Spatial distribution of rare-earth ions in Se-based chalcogenide glasses with or without Ga

Abstract

Measured lifetime of the ( 3F 3, 3F 4) level of Pr 3+ ions doped in representative Se-based chalcogenide Ge–Sb–Se glasses peaked at the mean coordination number of ∼2.67, indicating that inter-ionic distance between Pr 3+ dopants became maximized on the average at such particular host compositions. However, this phenomenon was not observed when Ga was further introduced. It has been verified from Ga K-edge EXAFS spectroscopic analysis that a Ga atom has four Se atoms as its nearest neighbors in the Ge–Sb–Se glasses doped with Pr.
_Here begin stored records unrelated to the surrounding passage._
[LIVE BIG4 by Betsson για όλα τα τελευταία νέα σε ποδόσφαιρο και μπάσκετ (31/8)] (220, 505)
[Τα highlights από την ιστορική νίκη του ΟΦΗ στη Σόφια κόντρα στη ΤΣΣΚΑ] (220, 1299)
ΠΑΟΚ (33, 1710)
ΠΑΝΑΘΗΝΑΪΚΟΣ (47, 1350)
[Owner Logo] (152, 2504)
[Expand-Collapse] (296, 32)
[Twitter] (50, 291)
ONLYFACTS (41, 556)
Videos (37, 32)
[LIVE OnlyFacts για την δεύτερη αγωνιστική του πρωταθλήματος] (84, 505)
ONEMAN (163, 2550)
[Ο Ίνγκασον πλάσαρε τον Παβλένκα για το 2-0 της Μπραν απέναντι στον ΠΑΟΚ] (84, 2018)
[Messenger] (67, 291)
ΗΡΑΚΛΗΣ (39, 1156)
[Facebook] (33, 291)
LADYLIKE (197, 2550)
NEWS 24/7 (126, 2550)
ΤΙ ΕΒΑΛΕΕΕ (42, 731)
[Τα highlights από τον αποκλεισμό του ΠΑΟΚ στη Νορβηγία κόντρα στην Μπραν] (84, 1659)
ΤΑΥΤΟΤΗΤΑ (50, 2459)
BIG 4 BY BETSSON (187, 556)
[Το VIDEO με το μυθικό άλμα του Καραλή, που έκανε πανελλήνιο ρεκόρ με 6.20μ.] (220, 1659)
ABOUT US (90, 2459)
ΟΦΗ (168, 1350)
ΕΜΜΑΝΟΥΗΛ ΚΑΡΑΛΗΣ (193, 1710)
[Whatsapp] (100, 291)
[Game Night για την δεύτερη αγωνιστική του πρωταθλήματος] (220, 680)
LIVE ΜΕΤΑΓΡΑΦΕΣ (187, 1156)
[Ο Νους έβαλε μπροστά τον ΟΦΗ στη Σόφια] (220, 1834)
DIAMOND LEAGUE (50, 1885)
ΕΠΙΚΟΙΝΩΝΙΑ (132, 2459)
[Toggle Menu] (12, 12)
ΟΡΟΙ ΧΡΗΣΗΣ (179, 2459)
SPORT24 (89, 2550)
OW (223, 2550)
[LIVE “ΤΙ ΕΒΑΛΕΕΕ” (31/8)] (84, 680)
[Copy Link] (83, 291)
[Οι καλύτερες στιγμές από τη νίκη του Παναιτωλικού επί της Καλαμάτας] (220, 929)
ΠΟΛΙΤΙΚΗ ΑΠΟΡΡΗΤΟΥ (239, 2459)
The Ga–Se bonds are less covalent than other heteropolar chemical bonds, and thereby positively ionized rare-earth elements would be located preferentially next to the GaSe 4 units, acting as charge compensators or network modifiers. We presume that there is a negligible structural and chemical correlation between a rare-earth ion and its next-nearest neighbors on their sites in the typical covalent chalcogenide glasses without Ga, and as a result spatial distribution of rare-earth ions would depend on changes of the free volume accompanied with the structural phase transitions on a medium-range scale from two-dimensional layers to three-dimensional networks. In selenide glasses with Ga, however, the empirical connection disappears due to the structural correlation between rare-earth ions and the GaSe 4 tetrahedra.